--- Provided data ---

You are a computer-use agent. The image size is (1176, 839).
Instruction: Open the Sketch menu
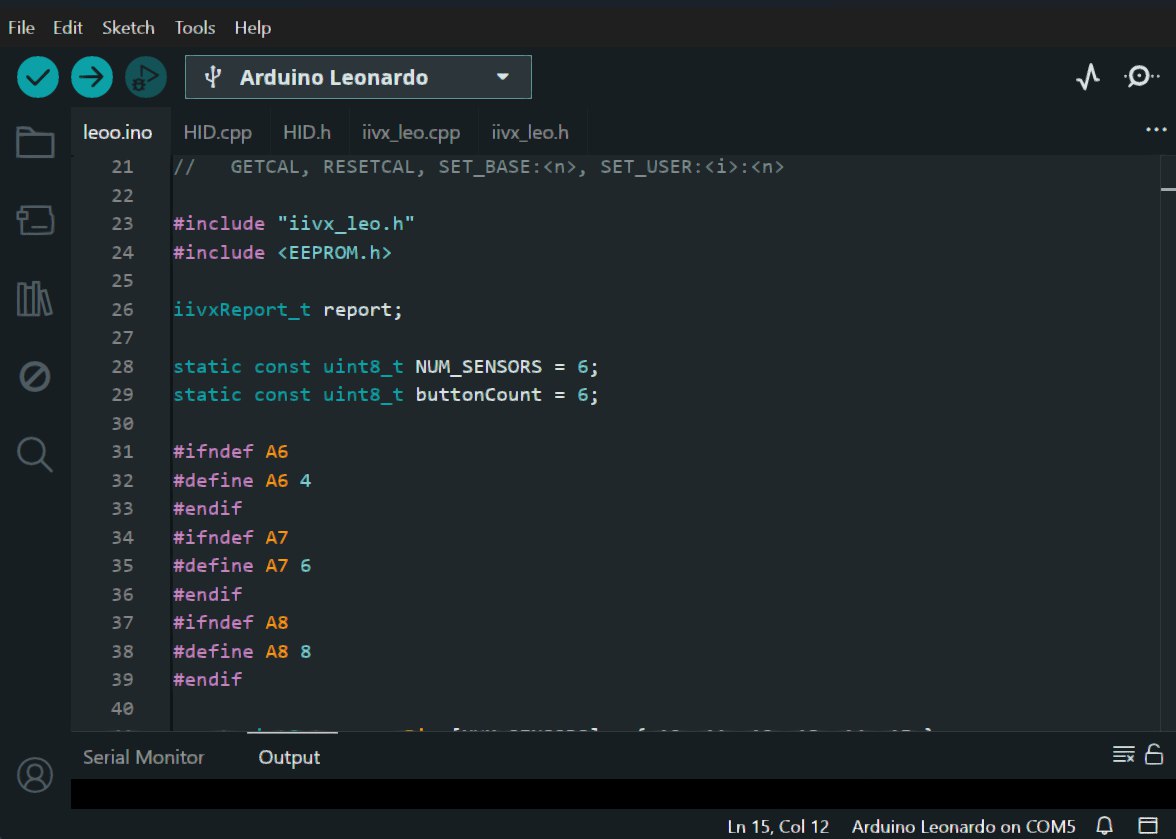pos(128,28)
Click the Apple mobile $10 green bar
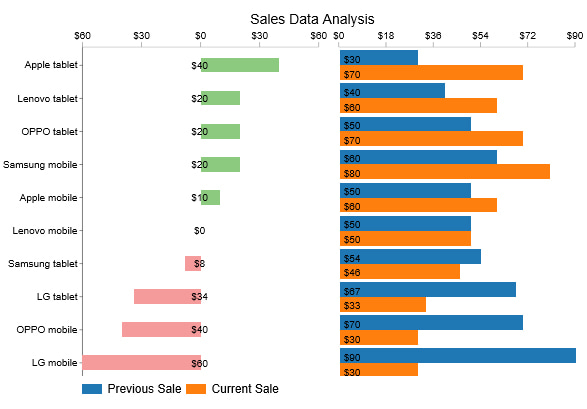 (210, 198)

---

How to complete this task: Return every entry word for word, minus the pictures.

Output of the exercise:
You are a computer-use agent. The image size is (1176, 839).
Instruction: Open the Sketch menu
pos(128,28)
Click the Apple mobile $10 green bar
 (210, 198)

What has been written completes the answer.